Adore Beauty has flagged a slowdown in Q4 trading, attributing it to increased promotional activity driven by cost-of-living pressure through April and May 2026. The company still grew 7.4 percent in the first 47 weeks of its fiscal year, but the deceleration at the end of the period reflects a pattern showing up across Australian retail.
When cost-of-living pressure hits, the first thing the market does is promote more. The second thing it does is train customers to wait for a discount. That cycle is expensive to break.
Adore Beauty CEO Sacha Laing has flagged what the company is calling a 'tempered slowdown in trading' in Q4, attributing it to 'more pronounced cost-of-living pressures' through April and May 2026. The company grew 7.4 percent over the first 47 weeks of its fiscal year, reaching $193.4 million in revenue. The end of the period pulled the headline down.
The mechanism is clear. As households tighten, retailers respond with promotional activity. Promotional activity compresses margin. Adore noted that competitors increasing discounting through April and May created an environment that made growth harder to sustain at the rates seen earlier in the year.

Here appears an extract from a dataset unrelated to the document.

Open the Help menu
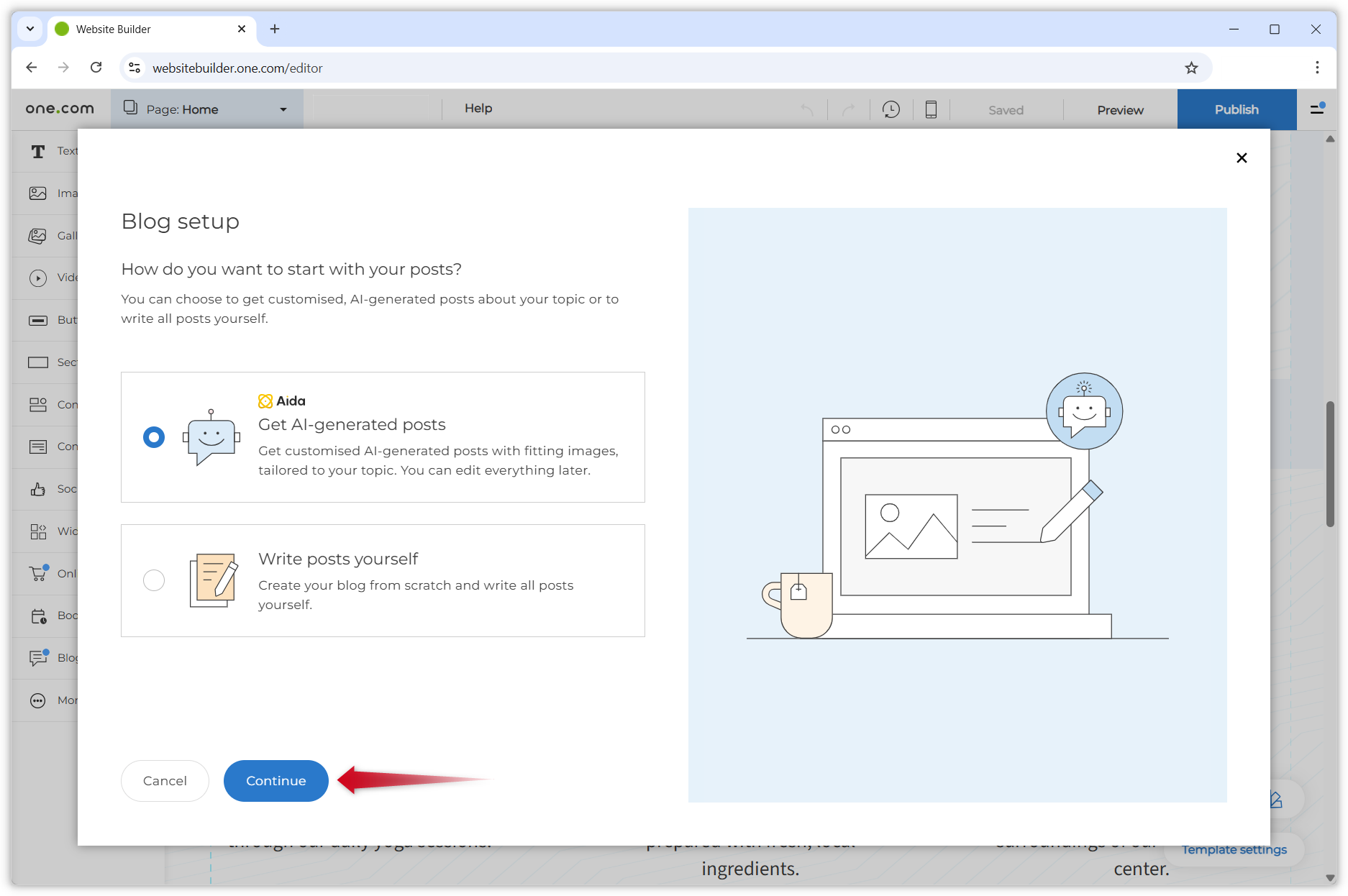 pyautogui.click(x=478, y=108)
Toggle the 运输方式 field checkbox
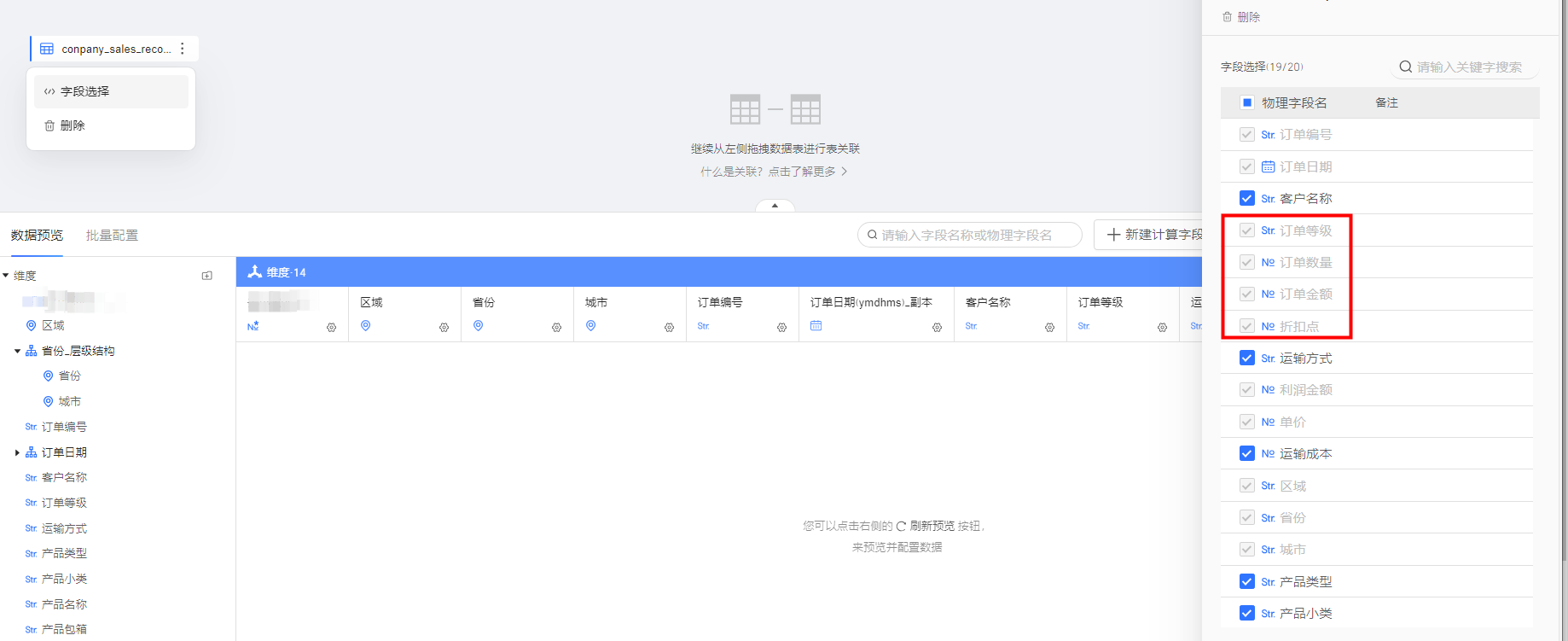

The company's response is a two-pronged approach. It is targeting at least 10 percent revenue growth in FY27, underpinned by infrastructure efficiencies and an ongoing push into physical retail. Adore opened its first stores as part of a deliberate strategy to build the omnichannel presence that online-only retail increasingly requires.
Revenue growth for Adore Beauty in the first 47 weeks of FY26 — before a promotional-driven slowdown hit Q4 through April and May
Why it matters
For Australian retailers and marketers, the Adore Beauty Q4 experience illustrates a well-documented trap: responding to consumer caution with promotion accelerates the short-term problem and creates a longer-term one. Customers trained to expect discounts do not return to full-price behaviour easily. The margin compression from one promotional quarter can take multiple periods to recover.
The Adore story is also a category signal. Beauty is generally considered a resilient consumer category, often described as an affordable treat during tighter conditions. If even this category is showing Q4 deceleration, the pressure on more discretionary categories is likely sharper.